Yamaha CS2E dynamo/generator
Yamaha CS2E dynamo/generator

 


Next I pulled the cylinders off the engine and as you can see...sh.......t !! One piston broken and everything rusted. But the cylinders still slid easily from the pistons.

 

Yamaha CS2E cylinders and heads
Yamaha CS2E cylinders and heads

 


Now it is time to pull the rotor from the crankshaft. Originally Yamaha used a bolt for that with an extension, but these always failed. Later-on this was substituted with this shockpuller, simply a long bolt with a heavy weight on it. In my case it did not work as the bolt was too short. I went to Yamaha's workshop and with a longer bolt (around 40 cm) it came off smoothly without damage. So please, never try anything else guys!!!!

 

Yamaha CS2E rotorpuller
Yamaha CS2E rotorpuller

 


During all these operations it is very convenient to have a firm wooden base from plywood with some holes in it so that you can put the shafts through it.

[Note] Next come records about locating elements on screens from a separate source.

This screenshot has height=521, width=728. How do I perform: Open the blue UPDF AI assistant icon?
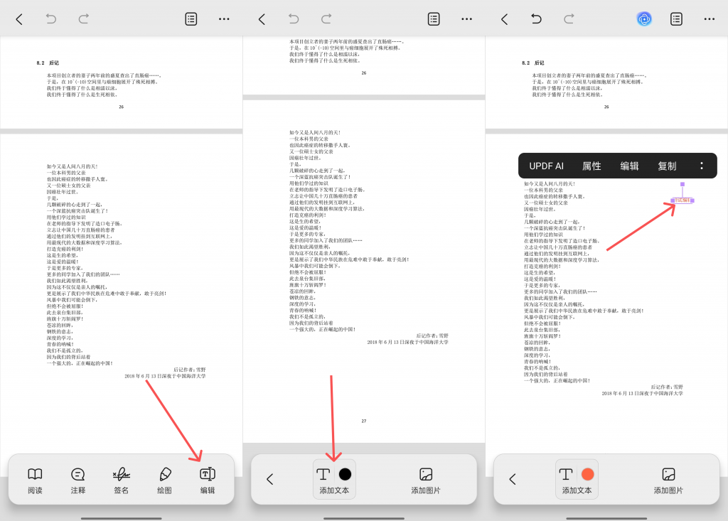644,19
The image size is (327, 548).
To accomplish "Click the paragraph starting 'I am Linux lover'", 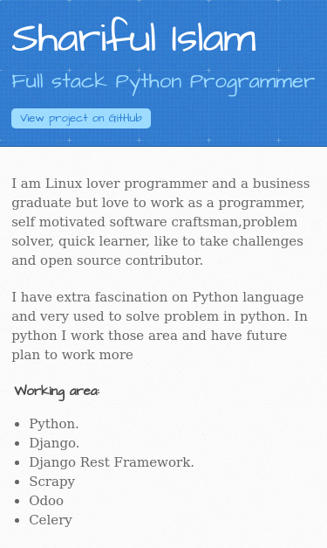I will [x=160, y=222].
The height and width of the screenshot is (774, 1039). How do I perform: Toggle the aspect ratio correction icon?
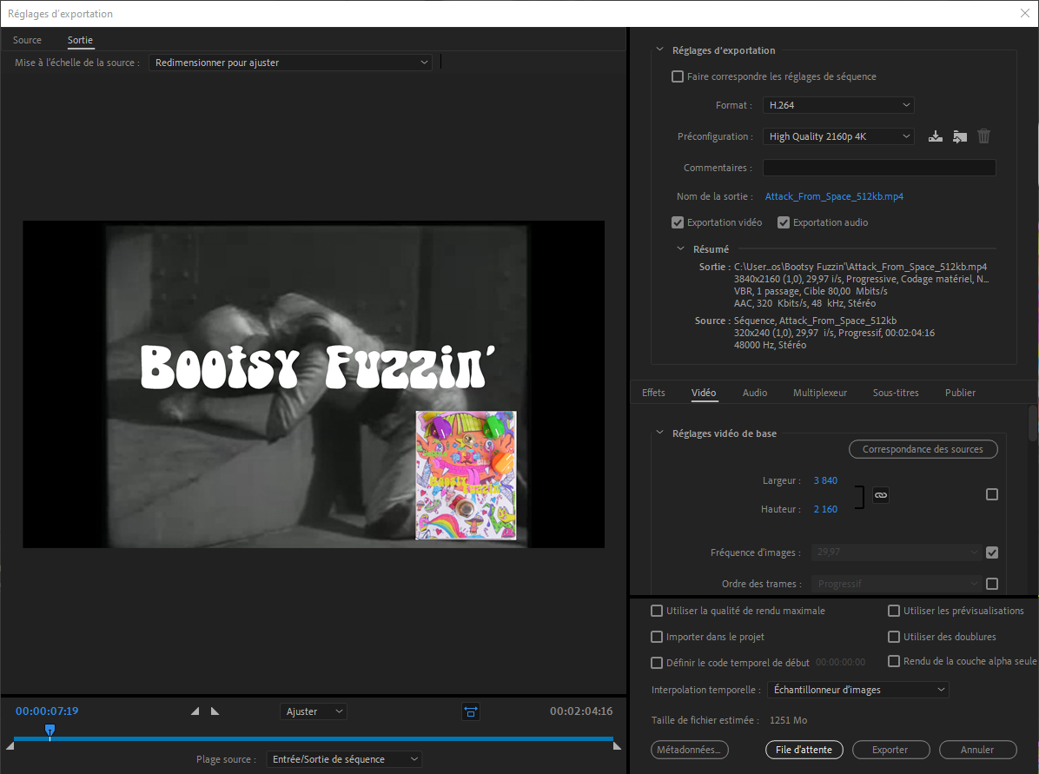(x=471, y=711)

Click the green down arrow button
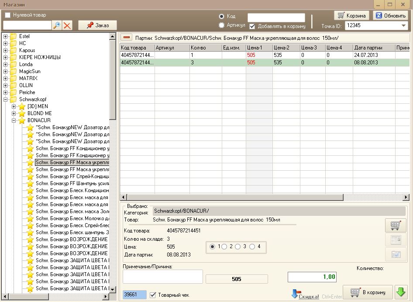[x=401, y=292]
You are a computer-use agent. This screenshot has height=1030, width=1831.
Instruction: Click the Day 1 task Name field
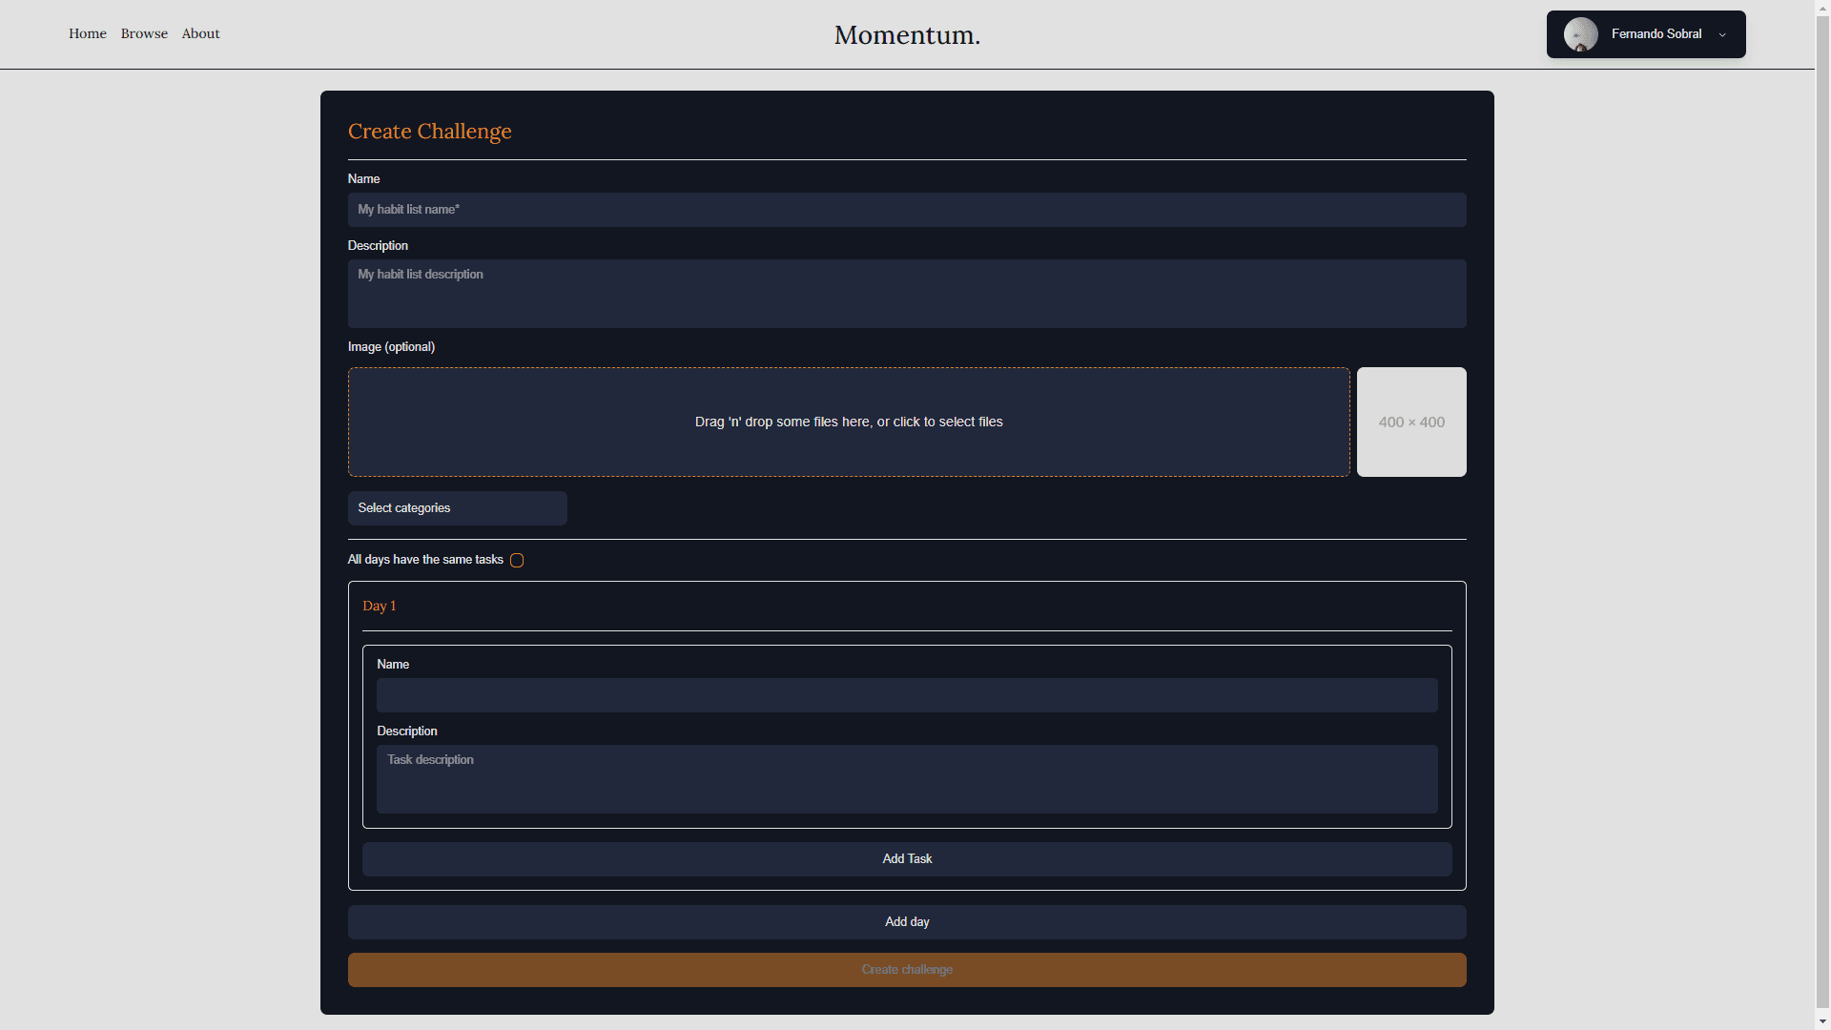click(x=906, y=695)
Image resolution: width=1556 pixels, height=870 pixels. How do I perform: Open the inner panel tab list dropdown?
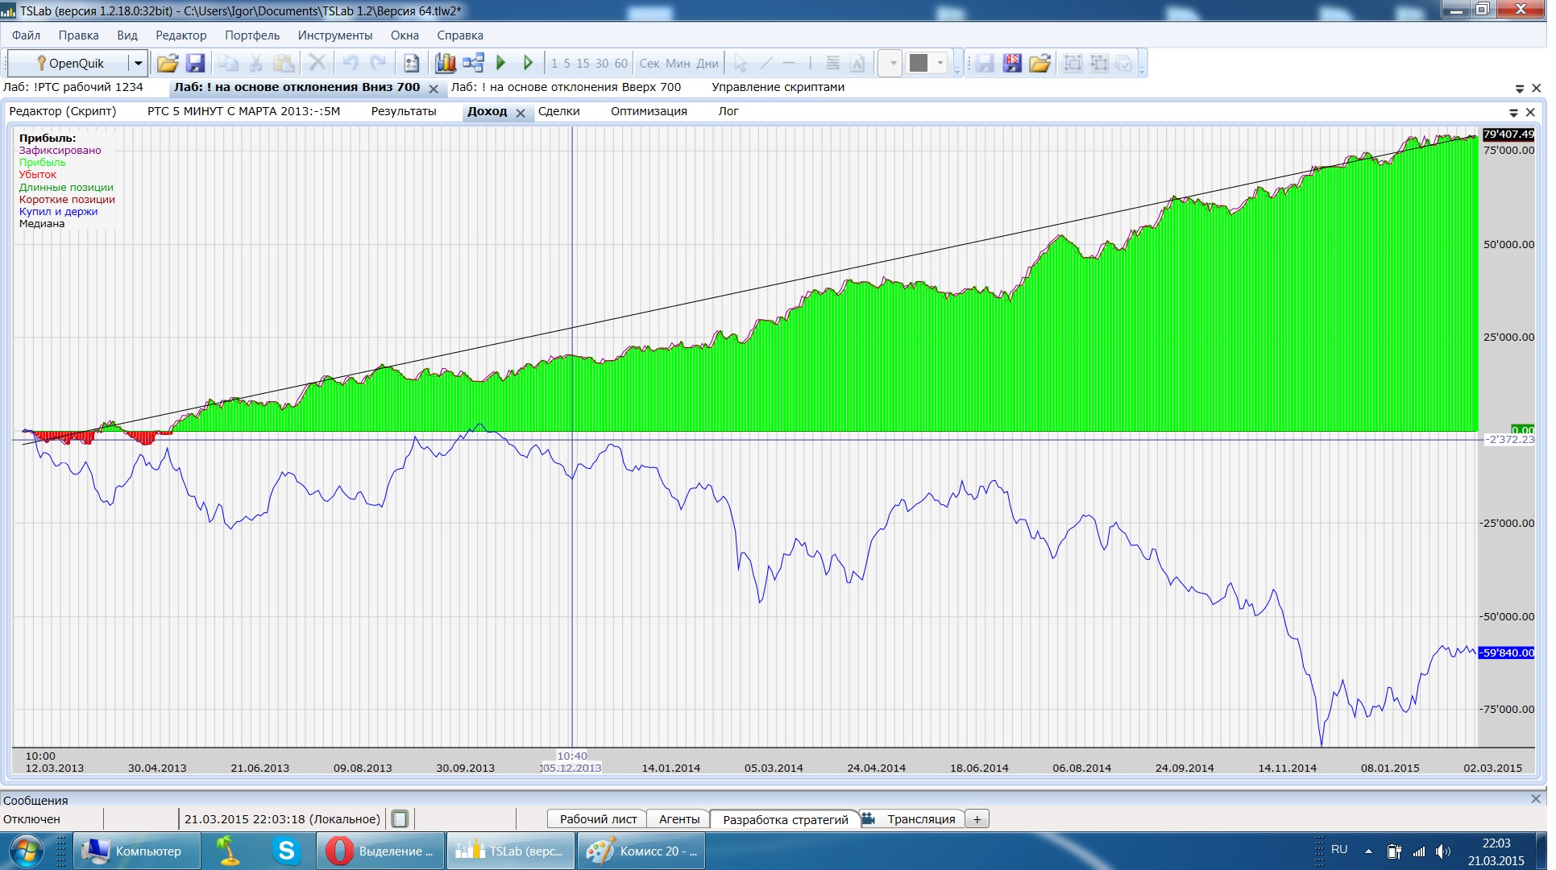pos(1512,113)
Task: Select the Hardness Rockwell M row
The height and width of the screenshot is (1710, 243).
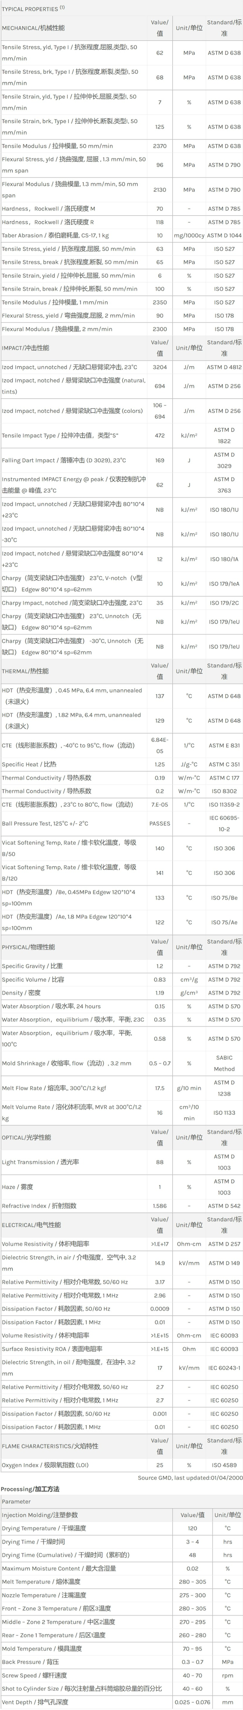Action: click(48, 208)
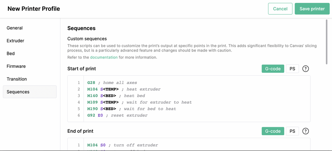
Task: Open help for End of print
Action: [305, 131]
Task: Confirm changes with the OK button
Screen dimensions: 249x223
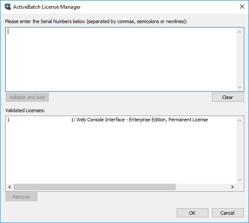Action: 192,213
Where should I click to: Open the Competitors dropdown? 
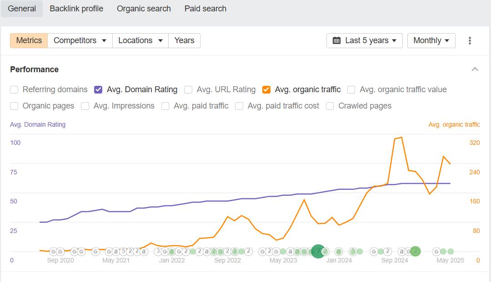coord(80,40)
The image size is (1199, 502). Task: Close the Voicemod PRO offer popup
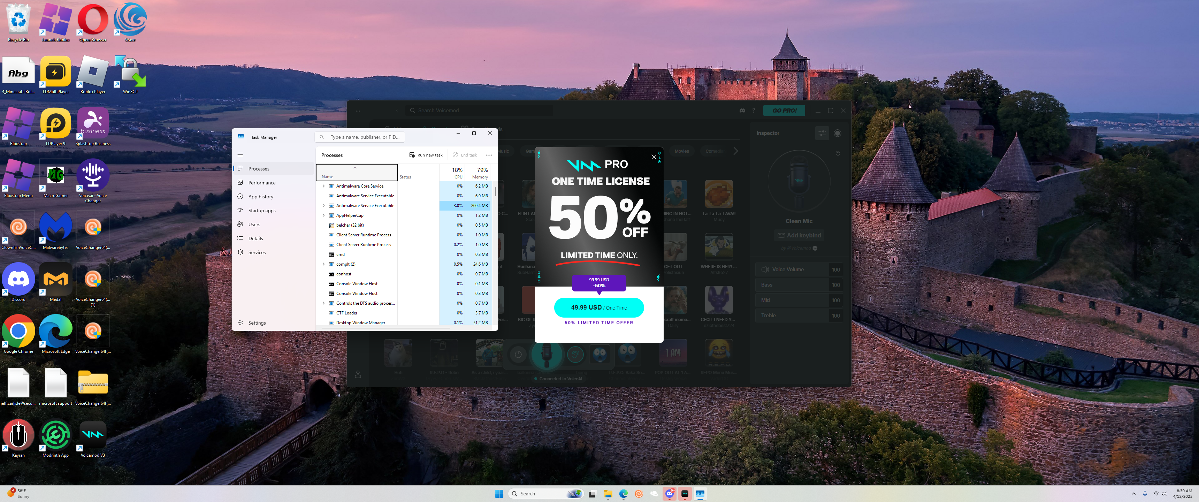point(653,157)
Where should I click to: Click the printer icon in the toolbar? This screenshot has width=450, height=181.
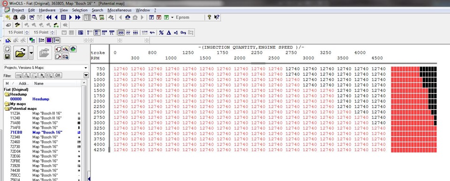point(23,17)
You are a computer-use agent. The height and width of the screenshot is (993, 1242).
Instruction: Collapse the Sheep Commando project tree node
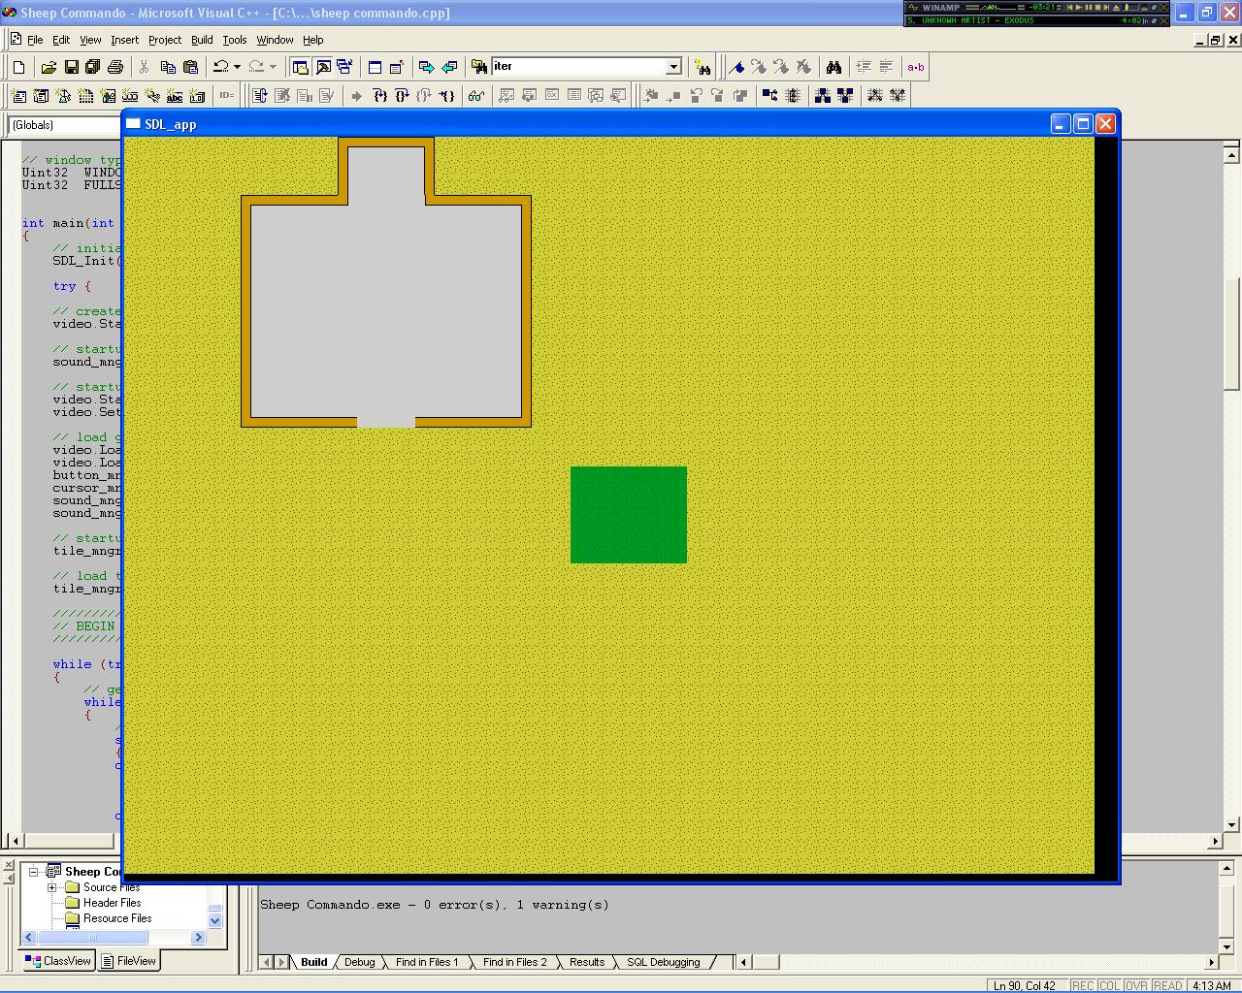pos(32,871)
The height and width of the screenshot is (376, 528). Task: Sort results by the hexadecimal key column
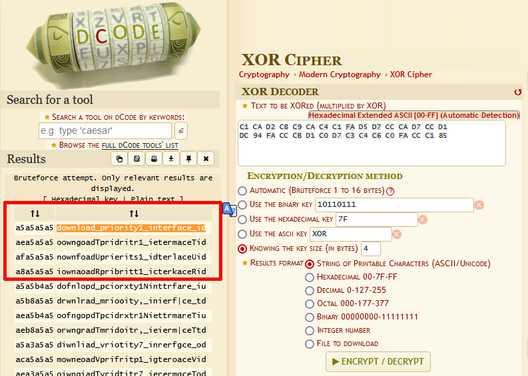[35, 214]
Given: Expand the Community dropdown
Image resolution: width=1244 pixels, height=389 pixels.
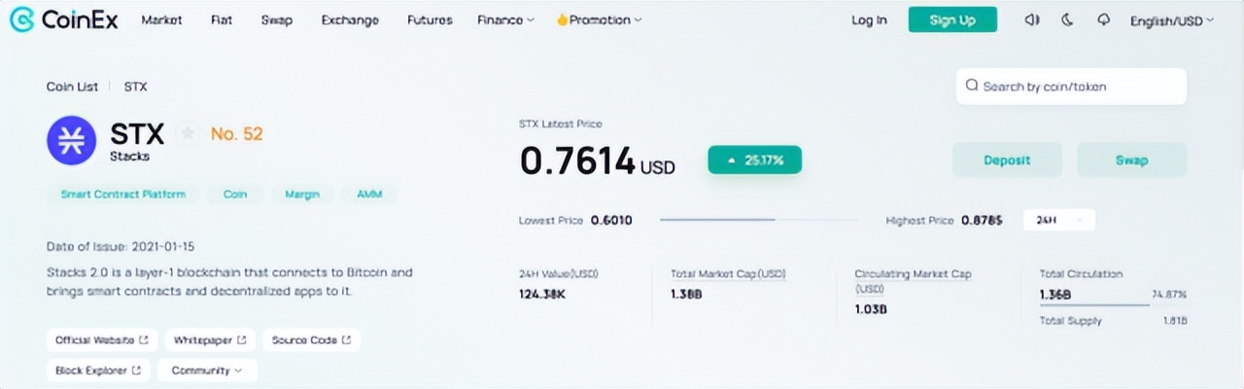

The side of the engine rests then firmly on the wood and you can "attack" it!

 

Yamaha CS2E enginebase
Yamaha CS2E enginebase

 


The clutch comes off easily, undo the five screws with the springs evenly and take out the clutch plates. Put them in a box in the same order as how you took them out.

 

Yamaha CS2E clutch
Yamaha CS2E clutch

 


With the Yamaha clutchtool you can grip the clutch boss firmly and loosening the center nut is a piece of cake. If you do not have this tool, make one, or ask a friend to make it for you. Otherwise things go "bang"!

 

Yamaha CS2E clutchtool
Yamaha CS2E clutchtool

 


So the clutch is loose now but do not take it off yet. Now it is time to loosen the primary gear nut. In this case I put an aluminium strip between the gears and loosened the nut easily. It is better to wedge a gear between the primary gear and the clutch to hold it, but this you can only do when you have straight cut gears and not helical like here. The aluminium strip pushes the the gears slightly apart of course. But is is a small engine and I accept that.

 

Yamaha CS2E primary gear
Yamaha CS2E primary gear

 


The work progresses. Now it is time to take out the gearshift shaft assembly. Remove the circlip from the other side first, lift the springed hook from the shifter cam and you can pull the shaft easily out of the crankcase.

 

Yamaha CS2E gearshifter
Yamaha CS2E gearshifter

 


Now we start splitting the crankcase halves. Remember, with all Yamaha's with a vertical-split crankcase you always start from the ignitionside! Screw the two puller bolts into their respective holes, as far as possible and evenly.

 

Yamaha CS2E crankshaftpuller
Yamaha CS2E crankshaftpuller/pusher

 


Slowly now start pushing the crankshaft through the l.h. bearing. Hold the crankshaft on the other end with "Vise-grip" pliers as it should not rotate! Please observe that the connecting rods are respectively in their up and down position, so that they do not get wedged in the crankcase. Tap the sides with a plastic hammer.

 

Yamaha CS2E crankcasesplitting
Yamaha CS2E crankcasesplitting

 


A little further now and the crankcase halves come easily apart.

 

Yamaha CS2E crankcases separated
Yamaha CS2E crankcases separated

 


Now we have to use the crankpuller (or better pusher) on the rignition side (r.h.) of the engine to push the crankshaft out from this crankcase half.

 

Yamaha CS2E crankshaftpuller
Yamaha CS2E crankshaftpuller

 


You have to agree with me that the crankshaft does not look very good, actually very bad. It will be quite a long story before everything is back together!

 

Yamaha CS2E crankshaft
Yamaha CS2E crankshaft

 

 

 

 

 

After the crankshaft is taken out it is easy to remove the gearbox cluster together with the gear shift drum. But first you have to remove the rubber cap on the left above the sprocket. Then remove the circlip which holds the shiftdrum by 2 half-round segments. Later-on, during building the engine, we fit the 2 gearboxshafts also together with the shift-drum as one unit.

 

Yamaha CS2E gearshiftdrum
Yamaha CS2E gearshiftdrum

All parts can be cleaned now and stored away for later.